Disease alert: Cholera case in Florida linked to Haiti outbreak
Miami: US state of Florida has confirmed its first case of cholera linked to the current outbreak in Haiti, but the disease is unlikely to spread because of better sanitation in the US, state health officials said on Wednesday.
The case involved a woman who had visited family along Haiti's rural Artibonite River, where the outbreak began last month, said Dr Thomas Torok of the Florida Department of Health.
The woman returned to Collier County in southwest Florida and has recovered. Health officials said privacy laws prohibited them from releasing more information about the woman or her case.
The health department said other suspected cases of cholera were under investigation. No locally acquired cases have been reported.

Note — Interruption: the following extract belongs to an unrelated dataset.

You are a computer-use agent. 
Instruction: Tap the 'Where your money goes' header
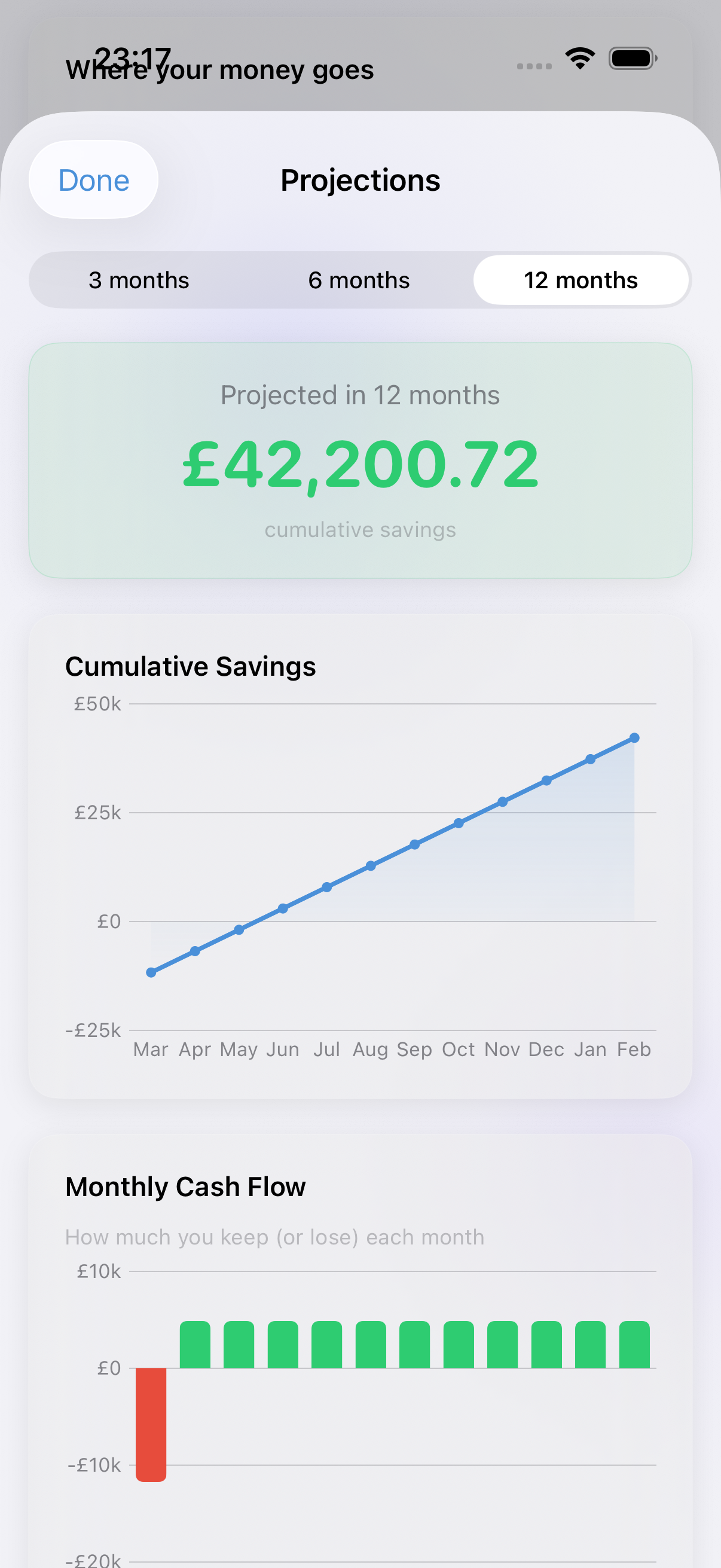pyautogui.click(x=219, y=71)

Florida has a large Haitian community and officials say travel between the state and the Caribbean country has increased since the earthquake. Doctors have been asked to report cases of watery diarrhea in people who recently visited Haiti and to send specimens to state laboratories.
The cholera outbreak in Haiti has spread into the capital, Port-au-Prince, which was devastated by an earthquake in January.
The disease has killed more than 1,000 people and hospitalized more than 16,000 in Haiti.
A cholera outbreak in the U.S. is unlikely, officials said.
Haiti's outbreak 'really reflects a lot of problems with the infrastructure in Haiti and the inability in Haiti to provide clean water and to safely dispose of sewage," Torok said.
"We don't anticipate we'll see any sustained transmission. The risk is so low because our water and sanitation systems really minimize the risk."
People become infected with cholera through water or food contaminated with fecal matter.
"Cholera is not spread easily from person to person, except in situations like Haiti," Torok said.
During the last cholera epidemic, which began in Peru in 1991, Florida saw about 20 cases of imported cholera. None of those patients transmitted the disease to anyone else in the state, officials said.